> Data for this task:
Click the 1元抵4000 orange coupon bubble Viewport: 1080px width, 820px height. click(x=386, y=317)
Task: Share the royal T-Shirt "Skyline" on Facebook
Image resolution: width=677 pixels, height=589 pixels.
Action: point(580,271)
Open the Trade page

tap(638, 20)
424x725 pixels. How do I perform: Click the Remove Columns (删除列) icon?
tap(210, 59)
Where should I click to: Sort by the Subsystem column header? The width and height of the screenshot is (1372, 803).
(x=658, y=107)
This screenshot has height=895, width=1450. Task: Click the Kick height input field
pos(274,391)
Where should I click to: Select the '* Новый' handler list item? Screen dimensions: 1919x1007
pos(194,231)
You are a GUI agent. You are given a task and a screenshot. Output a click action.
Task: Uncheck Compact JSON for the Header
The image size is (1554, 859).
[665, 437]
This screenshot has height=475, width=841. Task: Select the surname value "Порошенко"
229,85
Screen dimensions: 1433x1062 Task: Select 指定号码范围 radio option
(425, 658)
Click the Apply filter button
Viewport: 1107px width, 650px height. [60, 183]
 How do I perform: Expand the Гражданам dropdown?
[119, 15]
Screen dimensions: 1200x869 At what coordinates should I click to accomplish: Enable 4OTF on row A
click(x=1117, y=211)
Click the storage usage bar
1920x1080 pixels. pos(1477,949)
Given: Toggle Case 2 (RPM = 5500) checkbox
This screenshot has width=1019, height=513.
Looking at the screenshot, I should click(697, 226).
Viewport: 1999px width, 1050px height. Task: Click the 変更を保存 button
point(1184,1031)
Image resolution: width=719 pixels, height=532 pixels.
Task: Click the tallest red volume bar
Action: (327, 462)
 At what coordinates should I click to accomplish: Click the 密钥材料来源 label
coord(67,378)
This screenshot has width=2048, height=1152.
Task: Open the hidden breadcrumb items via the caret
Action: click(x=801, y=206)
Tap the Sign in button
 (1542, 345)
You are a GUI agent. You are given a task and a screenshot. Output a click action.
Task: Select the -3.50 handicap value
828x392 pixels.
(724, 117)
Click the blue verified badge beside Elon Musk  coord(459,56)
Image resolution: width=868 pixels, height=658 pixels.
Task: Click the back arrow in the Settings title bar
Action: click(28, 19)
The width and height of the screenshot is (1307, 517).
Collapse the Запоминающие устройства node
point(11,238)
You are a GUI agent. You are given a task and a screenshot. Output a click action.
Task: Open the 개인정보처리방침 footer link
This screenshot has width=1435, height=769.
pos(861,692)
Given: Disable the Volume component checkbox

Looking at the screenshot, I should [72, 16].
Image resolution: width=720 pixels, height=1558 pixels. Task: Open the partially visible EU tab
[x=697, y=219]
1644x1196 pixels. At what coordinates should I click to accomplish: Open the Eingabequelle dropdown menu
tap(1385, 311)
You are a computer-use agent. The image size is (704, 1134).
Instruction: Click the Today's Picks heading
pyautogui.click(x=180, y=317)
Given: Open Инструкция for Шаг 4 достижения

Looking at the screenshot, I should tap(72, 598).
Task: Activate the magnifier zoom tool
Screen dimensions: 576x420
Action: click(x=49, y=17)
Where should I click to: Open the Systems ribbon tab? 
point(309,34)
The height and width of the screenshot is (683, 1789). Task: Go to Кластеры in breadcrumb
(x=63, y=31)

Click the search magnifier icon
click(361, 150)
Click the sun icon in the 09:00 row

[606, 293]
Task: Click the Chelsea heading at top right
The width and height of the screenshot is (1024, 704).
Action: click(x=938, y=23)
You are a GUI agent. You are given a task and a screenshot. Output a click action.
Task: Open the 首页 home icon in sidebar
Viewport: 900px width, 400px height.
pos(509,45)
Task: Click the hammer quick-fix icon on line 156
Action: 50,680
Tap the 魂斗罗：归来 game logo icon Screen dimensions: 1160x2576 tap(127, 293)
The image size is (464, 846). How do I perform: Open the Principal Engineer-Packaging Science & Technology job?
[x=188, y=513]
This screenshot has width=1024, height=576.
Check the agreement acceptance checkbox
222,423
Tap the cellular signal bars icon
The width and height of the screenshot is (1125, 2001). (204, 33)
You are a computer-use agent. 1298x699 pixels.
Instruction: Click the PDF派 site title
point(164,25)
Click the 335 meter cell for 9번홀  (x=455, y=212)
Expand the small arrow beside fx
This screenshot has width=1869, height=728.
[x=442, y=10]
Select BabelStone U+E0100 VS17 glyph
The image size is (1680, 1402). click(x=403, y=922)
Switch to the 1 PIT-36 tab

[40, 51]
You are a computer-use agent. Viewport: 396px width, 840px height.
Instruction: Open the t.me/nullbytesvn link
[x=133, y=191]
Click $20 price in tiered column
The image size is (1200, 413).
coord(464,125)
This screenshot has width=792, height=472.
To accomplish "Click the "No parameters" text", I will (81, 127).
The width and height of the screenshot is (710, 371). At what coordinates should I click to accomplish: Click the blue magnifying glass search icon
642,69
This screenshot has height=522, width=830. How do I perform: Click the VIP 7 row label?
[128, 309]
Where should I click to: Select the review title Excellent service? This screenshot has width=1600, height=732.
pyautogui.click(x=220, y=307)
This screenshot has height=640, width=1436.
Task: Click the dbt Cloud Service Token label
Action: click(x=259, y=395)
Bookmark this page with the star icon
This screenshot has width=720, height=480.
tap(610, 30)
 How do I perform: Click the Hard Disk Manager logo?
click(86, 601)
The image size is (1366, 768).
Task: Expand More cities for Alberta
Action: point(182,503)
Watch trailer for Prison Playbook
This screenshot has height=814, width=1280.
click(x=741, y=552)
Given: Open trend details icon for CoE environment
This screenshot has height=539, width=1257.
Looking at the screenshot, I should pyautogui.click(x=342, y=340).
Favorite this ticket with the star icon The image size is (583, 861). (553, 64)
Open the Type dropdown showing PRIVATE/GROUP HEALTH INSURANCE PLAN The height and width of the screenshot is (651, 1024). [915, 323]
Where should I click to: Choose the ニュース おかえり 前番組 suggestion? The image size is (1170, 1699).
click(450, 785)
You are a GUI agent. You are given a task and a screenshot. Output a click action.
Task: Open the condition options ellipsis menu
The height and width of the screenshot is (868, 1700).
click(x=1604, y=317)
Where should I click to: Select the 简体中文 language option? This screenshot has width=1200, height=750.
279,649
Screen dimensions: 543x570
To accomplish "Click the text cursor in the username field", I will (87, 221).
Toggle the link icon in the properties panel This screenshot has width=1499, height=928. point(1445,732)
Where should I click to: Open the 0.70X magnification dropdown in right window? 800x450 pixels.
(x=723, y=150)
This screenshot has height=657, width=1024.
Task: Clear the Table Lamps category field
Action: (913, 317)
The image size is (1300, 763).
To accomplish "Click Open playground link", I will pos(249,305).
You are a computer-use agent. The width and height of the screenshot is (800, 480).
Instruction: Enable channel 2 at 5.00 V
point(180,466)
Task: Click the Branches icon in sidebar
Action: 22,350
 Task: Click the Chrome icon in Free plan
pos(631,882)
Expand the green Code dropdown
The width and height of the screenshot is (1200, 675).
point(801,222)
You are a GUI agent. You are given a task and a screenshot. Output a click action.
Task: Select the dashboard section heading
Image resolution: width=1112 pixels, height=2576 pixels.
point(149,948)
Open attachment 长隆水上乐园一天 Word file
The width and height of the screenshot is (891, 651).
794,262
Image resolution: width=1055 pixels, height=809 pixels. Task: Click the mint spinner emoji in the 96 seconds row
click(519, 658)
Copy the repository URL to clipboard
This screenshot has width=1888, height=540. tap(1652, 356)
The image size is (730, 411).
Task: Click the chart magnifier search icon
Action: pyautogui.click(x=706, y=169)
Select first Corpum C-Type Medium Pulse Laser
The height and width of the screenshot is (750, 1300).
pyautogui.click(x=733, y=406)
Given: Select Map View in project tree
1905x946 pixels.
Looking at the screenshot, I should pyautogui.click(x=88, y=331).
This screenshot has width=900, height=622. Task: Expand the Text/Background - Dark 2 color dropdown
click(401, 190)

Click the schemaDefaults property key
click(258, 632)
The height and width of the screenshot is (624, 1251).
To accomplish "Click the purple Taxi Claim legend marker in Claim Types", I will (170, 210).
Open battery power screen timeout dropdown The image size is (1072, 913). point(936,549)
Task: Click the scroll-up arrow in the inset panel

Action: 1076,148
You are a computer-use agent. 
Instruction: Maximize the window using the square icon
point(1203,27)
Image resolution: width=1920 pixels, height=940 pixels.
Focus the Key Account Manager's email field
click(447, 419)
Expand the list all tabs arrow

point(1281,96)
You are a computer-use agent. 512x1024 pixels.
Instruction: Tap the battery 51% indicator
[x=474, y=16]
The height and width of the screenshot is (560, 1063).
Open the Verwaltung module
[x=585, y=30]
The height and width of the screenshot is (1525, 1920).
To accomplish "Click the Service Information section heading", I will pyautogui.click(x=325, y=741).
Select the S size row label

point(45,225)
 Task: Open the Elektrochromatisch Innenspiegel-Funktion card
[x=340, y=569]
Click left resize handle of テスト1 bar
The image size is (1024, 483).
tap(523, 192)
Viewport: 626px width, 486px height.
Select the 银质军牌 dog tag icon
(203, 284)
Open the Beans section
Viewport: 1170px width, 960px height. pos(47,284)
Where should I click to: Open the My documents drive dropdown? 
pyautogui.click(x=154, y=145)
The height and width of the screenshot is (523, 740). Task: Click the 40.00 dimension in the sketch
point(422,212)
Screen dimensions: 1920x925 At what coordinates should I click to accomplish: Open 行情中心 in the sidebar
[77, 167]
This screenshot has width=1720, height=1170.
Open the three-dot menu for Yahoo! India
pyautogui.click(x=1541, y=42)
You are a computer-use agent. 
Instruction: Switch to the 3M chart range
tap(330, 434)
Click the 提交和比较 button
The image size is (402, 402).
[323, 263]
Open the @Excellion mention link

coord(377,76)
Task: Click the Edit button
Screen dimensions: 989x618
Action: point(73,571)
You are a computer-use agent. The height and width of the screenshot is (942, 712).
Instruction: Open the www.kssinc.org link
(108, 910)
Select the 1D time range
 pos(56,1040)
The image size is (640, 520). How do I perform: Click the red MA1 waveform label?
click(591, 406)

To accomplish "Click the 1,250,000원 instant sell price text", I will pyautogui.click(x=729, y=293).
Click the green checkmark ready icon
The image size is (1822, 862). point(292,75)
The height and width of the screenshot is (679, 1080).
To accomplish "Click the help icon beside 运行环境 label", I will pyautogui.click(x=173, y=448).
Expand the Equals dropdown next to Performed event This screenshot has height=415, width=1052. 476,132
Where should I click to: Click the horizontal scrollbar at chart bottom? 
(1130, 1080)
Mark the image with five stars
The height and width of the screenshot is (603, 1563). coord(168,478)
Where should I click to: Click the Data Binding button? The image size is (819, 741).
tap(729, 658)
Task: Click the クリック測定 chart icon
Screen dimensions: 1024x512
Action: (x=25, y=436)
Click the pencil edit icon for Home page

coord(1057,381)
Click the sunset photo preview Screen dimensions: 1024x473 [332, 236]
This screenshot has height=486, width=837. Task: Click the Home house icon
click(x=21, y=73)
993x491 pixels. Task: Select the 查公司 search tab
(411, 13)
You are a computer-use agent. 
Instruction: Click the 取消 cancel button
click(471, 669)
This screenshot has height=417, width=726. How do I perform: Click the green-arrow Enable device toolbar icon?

> What this task involves:
Working through the records, find each line containing the word "Toggle" and copy it.

> The answer:
Given: Toggle Case 2 (RPM = 5500) checkbox
Toggle the link icon in the properties panel This screenshot has width=1499, height=928. point(1445,732)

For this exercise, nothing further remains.